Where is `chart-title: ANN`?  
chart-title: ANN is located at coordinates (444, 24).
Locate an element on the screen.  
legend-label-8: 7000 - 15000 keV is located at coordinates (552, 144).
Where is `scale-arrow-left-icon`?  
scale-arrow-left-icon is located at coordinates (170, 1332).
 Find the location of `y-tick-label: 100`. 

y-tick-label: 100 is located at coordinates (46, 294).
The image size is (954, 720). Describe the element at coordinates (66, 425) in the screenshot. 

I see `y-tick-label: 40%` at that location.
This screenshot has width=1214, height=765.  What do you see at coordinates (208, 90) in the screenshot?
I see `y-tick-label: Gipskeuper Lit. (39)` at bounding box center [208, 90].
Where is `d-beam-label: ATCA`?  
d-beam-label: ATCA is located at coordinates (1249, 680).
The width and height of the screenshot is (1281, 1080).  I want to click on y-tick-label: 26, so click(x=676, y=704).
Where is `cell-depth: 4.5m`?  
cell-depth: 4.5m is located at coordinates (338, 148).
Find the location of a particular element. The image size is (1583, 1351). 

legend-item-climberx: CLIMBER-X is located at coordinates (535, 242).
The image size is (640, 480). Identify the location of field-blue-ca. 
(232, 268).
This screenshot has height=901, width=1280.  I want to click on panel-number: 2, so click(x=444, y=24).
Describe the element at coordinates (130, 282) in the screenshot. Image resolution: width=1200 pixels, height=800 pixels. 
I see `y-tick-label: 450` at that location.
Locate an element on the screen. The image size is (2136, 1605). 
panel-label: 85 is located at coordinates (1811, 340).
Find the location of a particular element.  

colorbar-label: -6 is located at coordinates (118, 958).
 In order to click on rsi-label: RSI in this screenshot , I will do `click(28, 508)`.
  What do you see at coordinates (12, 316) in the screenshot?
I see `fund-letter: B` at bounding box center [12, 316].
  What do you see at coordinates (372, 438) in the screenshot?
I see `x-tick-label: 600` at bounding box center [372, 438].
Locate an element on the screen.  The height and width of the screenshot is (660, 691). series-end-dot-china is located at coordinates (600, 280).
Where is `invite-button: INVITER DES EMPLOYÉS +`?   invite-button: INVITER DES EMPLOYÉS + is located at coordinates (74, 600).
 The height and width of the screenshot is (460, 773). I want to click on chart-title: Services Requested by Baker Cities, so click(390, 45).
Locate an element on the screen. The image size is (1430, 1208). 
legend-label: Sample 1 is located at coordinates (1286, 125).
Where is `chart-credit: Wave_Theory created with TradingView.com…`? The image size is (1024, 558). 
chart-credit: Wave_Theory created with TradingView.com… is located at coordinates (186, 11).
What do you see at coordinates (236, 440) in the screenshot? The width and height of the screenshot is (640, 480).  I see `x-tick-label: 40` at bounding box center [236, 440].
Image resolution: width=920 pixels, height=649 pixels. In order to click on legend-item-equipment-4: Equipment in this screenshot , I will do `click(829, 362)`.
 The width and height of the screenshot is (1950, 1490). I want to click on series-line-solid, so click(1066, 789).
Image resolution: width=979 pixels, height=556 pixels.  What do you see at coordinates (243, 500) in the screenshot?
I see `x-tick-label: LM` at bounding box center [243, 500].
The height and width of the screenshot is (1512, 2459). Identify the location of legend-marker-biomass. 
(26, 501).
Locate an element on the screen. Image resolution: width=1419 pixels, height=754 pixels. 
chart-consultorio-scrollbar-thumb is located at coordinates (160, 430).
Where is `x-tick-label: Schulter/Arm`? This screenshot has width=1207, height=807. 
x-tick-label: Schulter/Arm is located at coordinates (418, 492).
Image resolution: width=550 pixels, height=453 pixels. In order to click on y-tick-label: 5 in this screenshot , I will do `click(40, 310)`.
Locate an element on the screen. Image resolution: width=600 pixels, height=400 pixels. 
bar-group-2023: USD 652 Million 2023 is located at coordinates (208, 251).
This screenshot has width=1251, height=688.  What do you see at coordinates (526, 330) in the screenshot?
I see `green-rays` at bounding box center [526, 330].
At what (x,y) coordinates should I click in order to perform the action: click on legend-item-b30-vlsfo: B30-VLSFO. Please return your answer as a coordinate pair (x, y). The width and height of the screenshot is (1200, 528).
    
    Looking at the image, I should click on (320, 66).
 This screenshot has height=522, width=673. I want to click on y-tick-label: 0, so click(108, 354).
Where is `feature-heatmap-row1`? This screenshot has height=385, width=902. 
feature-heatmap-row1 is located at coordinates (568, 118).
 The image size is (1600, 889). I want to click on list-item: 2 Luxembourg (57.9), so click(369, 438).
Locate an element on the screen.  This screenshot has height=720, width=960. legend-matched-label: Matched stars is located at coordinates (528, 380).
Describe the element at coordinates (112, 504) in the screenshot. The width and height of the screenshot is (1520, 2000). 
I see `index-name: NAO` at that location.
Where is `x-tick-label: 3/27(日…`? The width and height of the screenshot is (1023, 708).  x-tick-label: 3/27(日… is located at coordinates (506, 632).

★ ★ ★ ★ ★

(YOUR TASK):
Turn every record above into a JSON list of strings, one string for each line, leaving out the blank lines.

(RESULT FOR THIS TASK):
[
  "Where is `chart-title: ANN`?  ",
  "chart-title: ANN is located at coordinates (444, 24).",
  "Locate an element on the screen.  ",
  "legend-label-8: 7000 - 15000 keV is located at coordinates (552, 144).",
  "Where is `scale-arrow-left-icon`?  ",
  "scale-arrow-left-icon is located at coordinates (170, 1332).",
  " Find the location of `y-tick-label: 100`. ",
  "y-tick-label: 100 is located at coordinates (46, 294).",
  "The image size is (954, 720). Describe the element at coordinates (66, 425) in the screenshot. ",
  "I see `y-tick-label: 40%` at that location.",
  "This screenshot has width=1214, height=765.  What do you see at coordinates (208, 90) in the screenshot?",
  "I see `y-tick-label: Gipskeuper Lit. (39)` at bounding box center [208, 90].",
  "Where is `d-beam-label: ATCA`?  ",
  "d-beam-label: ATCA is located at coordinates (1249, 680).",
  "The width and height of the screenshot is (1281, 1080).  I want to click on y-tick-label: 26, so click(x=676, y=704).",
  "Where is `cell-depth: 4.5m`?  ",
  "cell-depth: 4.5m is located at coordinates (338, 148).",
  "Find the location of a particular element. The image size is (1583, 1351). ",
  "legend-item-climberx: CLIMBER-X is located at coordinates (535, 242).",
  "The image size is (640, 480). Identify the location of field-blue-ca. ",
  "(232, 268).",
  "This screenshot has height=901, width=1280.  I want to click on panel-number: 2, so click(x=444, y=24).",
  "Describe the element at coordinates (130, 282) in the screenshot. Image resolution: width=1200 pixels, height=800 pixels. ",
  "I see `y-tick-label: 450` at that location.",
  "Locate an element on the screen. The image size is (2136, 1605). ",
  "panel-label: 85 is located at coordinates (1811, 340).",
  "Find the location of a particular element.  ",
  "colorbar-label: -6 is located at coordinates (118, 958).",
  " In order to click on rsi-label: RSI in this screenshot , I will do `click(28, 508)`.",
  "  What do you see at coordinates (12, 316) in the screenshot?",
  "I see `fund-letter: B` at bounding box center [12, 316].",
  "  What do you see at coordinates (372, 438) in the screenshot?",
  "I see `x-tick-label: 600` at bounding box center [372, 438].",
  "Locate an element on the screen.  The height and width of the screenshot is (660, 691). series-end-dot-china is located at coordinates (600, 280).",
  "Where is `invite-button: INVITER DES EMPLOYÉS +`?   invite-button: INVITER DES EMPLOYÉS + is located at coordinates (74, 600).",
  " The height and width of the screenshot is (460, 773). I want to click on chart-title: Services Requested by Baker Cities, so click(390, 45).",
  "Locate an element on the screen. The image size is (1430, 1208). ",
  "legend-label: Sample 1 is located at coordinates (1286, 125).",
  "Where is `chart-credit: Wave_Theory created with TradingView.com…`? The image size is (1024, 558). ",
  "chart-credit: Wave_Theory created with TradingView.com… is located at coordinates (186, 11).",
  "What do you see at coordinates (236, 440) in the screenshot? The width and height of the screenshot is (640, 480).  I see `x-tick-label: 40` at bounding box center [236, 440].",
  "Image resolution: width=920 pixels, height=649 pixels. In order to click on legend-item-equipment-4: Equipment in this screenshot , I will do `click(829, 362)`.",
  " The width and height of the screenshot is (1950, 1490). I want to click on series-line-solid, so click(1066, 789).",
  "Image resolution: width=979 pixels, height=556 pixels.  What do you see at coordinates (243, 500) in the screenshot?",
  "I see `x-tick-label: LM` at bounding box center [243, 500].",
  "The height and width of the screenshot is (1512, 2459). Identify the location of legend-marker-biomass. ",
  "(26, 501).",
  "Locate an element on the screen. Image resolution: width=1419 pixels, height=754 pixels. ",
  "chart-consultorio-scrollbar-thumb is located at coordinates (160, 430).",
  "Where is `x-tick-label: Schulter/Arm`? This screenshot has width=1207, height=807. ",
  "x-tick-label: Schulter/Arm is located at coordinates (418, 492).",
  "Image resolution: width=550 pixels, height=453 pixels. In order to click on y-tick-label: 5 in this screenshot , I will do `click(40, 310)`.",
  "Locate an element on the screen. Image resolution: width=600 pixels, height=400 pixels. ",
  "bar-group-2023: USD 652 Million 2023 is located at coordinates (208, 251).",
  "This screenshot has width=1251, height=688.  What do you see at coordinates (526, 330) in the screenshot?",
  "I see `green-rays` at bounding box center [526, 330].",
  "At what (x,y) coordinates should I click in order to perform the action: click on legend-item-b30-vlsfo: B30-VLSFO. Please return your answer as a coordinate pair (x, y). The width and height of the screenshot is (1200, 528).",
  "    Looking at the image, I should click on (320, 66).",
  " This screenshot has height=522, width=673. I want to click on y-tick-label: 0, so click(108, 354).",
  "Where is `feature-heatmap-row1`? This screenshot has height=385, width=902. ",
  "feature-heatmap-row1 is located at coordinates (568, 118).",
  " The image size is (1600, 889). I want to click on list-item: 2 Luxembourg (57.9), so click(369, 438).",
  "Locate an element on the screen.  This screenshot has height=720, width=960. legend-matched-label: Matched stars is located at coordinates (528, 380).",
  "Describe the element at coordinates (112, 504) in the screenshot. The width and height of the screenshot is (1520, 2000). ",
  "I see `index-name: NAO` at that location.",
  "Where is `x-tick-label: 3/27(日…`? The width and height of the screenshot is (1023, 708).  x-tick-label: 3/27(日… is located at coordinates (506, 632)."
]